Question

how do you know that adding access 6M HCl to a solution of lead (II) ions will not precipitate all the Pb2+ ions from that solution

Answer 1

For you to get a better answer and explanation, I'll put the whole procedure to determinate if there's still a precipitate in the solution:

The Group A cations (Ag+ and Pb2+ ) are the only cations in our qualitative analysis scheme that form insoluble chlorides.

The procedure to follow is:

Measure 10 drops of a solution to be tested for the Group A cations into a test tube. Add 6 M HCl, dropwise, with shaking just until no more precipitate appears to form. Stir thoroughly; then centrifuge. Do not decant yet.

Test for complete precipitation by adding 1 drop of 6 M HCl to the clear supernatant. If cloudiness is observed or a precipitate forms, add another drop, stir and centrifuge. Repeat this process until no new precipitate forms upon addition of the 1 drop of hydrochloric acid.

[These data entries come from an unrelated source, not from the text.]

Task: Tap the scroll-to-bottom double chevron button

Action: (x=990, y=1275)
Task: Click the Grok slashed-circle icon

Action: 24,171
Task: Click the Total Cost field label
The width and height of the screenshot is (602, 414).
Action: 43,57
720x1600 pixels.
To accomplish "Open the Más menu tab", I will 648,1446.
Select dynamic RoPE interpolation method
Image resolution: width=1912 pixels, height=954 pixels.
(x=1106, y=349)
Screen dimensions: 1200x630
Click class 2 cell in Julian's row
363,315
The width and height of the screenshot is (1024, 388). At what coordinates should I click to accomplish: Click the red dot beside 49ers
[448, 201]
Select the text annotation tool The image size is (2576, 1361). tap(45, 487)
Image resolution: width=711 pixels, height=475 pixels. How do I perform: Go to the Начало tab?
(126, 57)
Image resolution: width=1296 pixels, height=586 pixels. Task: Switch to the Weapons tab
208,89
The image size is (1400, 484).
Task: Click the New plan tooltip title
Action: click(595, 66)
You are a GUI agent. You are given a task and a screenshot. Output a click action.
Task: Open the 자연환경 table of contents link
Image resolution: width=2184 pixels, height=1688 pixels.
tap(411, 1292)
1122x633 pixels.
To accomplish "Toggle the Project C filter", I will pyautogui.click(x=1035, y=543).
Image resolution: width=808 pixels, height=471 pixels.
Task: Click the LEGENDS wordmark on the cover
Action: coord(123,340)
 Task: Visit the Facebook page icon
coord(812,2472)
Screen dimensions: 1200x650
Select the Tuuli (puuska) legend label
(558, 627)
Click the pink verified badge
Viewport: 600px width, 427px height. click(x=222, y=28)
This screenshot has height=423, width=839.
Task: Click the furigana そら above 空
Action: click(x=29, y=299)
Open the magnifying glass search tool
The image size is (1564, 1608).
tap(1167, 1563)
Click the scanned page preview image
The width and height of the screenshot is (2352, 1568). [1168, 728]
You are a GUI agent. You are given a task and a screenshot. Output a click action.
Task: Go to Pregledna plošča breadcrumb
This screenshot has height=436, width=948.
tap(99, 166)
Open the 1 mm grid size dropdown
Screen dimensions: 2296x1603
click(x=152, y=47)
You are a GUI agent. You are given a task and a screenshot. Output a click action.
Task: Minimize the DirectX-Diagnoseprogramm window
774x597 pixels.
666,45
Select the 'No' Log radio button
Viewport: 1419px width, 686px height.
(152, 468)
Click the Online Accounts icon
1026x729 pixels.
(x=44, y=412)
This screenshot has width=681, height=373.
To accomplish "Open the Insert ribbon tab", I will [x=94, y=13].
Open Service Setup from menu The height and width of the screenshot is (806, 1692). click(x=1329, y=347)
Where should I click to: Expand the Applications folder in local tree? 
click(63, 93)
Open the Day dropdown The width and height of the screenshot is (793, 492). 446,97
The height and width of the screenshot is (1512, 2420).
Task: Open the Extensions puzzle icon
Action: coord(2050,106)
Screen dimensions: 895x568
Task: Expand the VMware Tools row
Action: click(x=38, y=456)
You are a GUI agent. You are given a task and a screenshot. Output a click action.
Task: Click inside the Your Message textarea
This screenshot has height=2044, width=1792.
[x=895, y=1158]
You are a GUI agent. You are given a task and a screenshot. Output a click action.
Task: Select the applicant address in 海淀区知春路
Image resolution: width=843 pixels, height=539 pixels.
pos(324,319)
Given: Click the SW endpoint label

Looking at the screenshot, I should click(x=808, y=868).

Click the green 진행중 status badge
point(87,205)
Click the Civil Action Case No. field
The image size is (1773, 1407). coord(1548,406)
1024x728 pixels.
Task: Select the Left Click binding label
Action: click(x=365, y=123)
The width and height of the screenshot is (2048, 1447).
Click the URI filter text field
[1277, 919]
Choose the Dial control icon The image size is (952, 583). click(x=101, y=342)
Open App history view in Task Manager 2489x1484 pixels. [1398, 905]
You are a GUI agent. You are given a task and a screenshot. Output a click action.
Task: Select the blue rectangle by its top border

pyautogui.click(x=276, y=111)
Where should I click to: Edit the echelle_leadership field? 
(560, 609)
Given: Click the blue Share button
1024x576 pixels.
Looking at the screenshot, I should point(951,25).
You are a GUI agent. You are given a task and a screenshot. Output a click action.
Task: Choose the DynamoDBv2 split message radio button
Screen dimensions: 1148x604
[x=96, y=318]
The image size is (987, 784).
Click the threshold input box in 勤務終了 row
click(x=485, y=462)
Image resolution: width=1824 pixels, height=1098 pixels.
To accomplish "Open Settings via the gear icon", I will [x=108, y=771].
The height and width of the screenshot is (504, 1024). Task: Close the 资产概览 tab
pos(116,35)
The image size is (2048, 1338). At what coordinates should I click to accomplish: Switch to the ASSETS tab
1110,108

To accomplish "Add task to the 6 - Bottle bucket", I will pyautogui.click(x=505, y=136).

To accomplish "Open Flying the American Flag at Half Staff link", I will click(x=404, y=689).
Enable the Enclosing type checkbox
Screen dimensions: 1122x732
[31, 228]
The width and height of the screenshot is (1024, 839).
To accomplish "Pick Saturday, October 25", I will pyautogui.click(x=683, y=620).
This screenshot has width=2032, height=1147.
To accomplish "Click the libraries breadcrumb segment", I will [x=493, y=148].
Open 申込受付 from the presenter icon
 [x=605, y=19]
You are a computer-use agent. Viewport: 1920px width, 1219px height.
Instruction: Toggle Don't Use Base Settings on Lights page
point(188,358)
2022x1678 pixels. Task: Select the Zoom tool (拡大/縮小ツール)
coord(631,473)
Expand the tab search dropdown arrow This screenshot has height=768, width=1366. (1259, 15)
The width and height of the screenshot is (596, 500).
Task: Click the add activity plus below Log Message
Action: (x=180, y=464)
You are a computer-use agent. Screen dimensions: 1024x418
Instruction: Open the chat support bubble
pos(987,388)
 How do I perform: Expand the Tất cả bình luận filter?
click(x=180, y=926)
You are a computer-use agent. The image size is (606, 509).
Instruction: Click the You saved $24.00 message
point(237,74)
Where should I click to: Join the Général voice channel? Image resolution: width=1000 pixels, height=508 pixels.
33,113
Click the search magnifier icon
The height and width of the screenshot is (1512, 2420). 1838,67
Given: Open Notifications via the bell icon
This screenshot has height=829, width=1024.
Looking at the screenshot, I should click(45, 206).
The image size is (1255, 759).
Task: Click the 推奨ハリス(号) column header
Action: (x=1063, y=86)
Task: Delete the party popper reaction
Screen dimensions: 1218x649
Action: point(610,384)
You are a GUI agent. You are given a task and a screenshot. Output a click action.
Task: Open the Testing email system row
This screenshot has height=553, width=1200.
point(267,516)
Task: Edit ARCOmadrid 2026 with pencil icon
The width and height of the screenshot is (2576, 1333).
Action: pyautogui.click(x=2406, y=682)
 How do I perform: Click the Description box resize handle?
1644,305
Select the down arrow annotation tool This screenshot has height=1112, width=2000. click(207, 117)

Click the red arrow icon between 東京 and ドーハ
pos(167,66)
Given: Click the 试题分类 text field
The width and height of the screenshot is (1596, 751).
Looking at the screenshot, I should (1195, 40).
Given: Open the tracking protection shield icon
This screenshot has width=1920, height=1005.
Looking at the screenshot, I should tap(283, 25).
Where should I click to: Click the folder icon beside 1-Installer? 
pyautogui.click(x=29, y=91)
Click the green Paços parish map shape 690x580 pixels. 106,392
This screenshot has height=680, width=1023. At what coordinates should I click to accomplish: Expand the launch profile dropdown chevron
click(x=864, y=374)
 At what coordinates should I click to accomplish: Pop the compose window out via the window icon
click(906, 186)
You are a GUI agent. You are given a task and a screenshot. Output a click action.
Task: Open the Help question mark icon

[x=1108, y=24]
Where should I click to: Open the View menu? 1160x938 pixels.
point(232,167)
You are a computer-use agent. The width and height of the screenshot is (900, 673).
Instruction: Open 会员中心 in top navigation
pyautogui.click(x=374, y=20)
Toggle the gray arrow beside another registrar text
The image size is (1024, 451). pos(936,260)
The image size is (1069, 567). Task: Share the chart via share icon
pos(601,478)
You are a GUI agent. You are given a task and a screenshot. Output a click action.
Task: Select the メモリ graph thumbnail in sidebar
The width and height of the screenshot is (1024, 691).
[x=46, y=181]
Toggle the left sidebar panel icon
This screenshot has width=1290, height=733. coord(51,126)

Wash the precipitate twice by adding 10 drops of cold, deionized water then stir, centrifuge and decant.

The solubility of PbCl2 increases considerable in hot water compared to cold water while the solubility of AgCl remains relatively constant. Hot water can thus be used to separate PbCl2(s) from AgCl(s). The precipitate from step 1 is treated with hot water. After centrifuging and decanting, the resulting supernatant is tested for the presence of Pb2+ by adding KI(aq). The formation a golden yellow solid confirms the presence of Pb2+.

So, if you want to know that the whole Pb ions has not precipitate at all, you should add more HCl to the solution containing that ion, and then follows the procedure above. That's the best way to know it.

Anything else you want more explanation, you may tell me here.